You’ve wandered around the cobblestone streets of this beautifully preserved colonial town, moseyed into every shop, perused the fine art galleries at Fábrica La Aurora, lingered on a bench in the Jardin listening to mariachis play, and tasted the best dishes that San Miguel’s restaurants have to offer. You’ve cruised the Artisan’s Market and relaxed by the pool… and now it’s time to spread your wings, add to your knowledge, or get out of town
There are a number of Mexican cooking schools in and around San Miguel de Allende, and the best one for you might simply depend on your schedule and their available classes. Many include a trip to the market to educate you about some of the more exotic ingredients that you’ll buy to whip up into something fabulous.
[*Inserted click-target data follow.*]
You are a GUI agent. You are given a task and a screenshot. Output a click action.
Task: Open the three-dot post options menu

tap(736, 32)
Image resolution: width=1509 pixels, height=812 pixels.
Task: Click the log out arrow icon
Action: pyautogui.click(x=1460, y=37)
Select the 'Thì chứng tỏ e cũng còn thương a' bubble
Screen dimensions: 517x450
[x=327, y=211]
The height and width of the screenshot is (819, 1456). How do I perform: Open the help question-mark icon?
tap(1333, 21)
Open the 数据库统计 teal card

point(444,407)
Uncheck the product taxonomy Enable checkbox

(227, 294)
La Cocina offers classes that teach you to make traditional Mexican favorites like chiles rellenos, mole poblano and tres leches, or you can take a more specialized class in modern Mexican fusion cuisine or traditional Mexican moles, all the while learning about Mexico’s culinary history.
Sazón is a cooking school managed by the Casa de Sierra Nevada hotel that is open to nonhotel guests, who learn to create mole, gourmet quesadillas and more from hotel chefs. The school specializes in Mexican classics and regional cuisine and you can arrange to take a private or a group class.
The personal chef at Casa Tres Cervezas, a private rental home, offers small classes for visitors where you can make your choice of Mexican dishes. But no matter how tempted you might be to learn to make chilequiles or enchiladas, select the chiles en nogada, often called Mexico’s national dish because it’s red, white and green, the colors of the Mexican flag. After you learn to cook it you’ll sample your sensuous – and beautiful — final product in one of the Casa’s magnificent terraces or rooftop gardens.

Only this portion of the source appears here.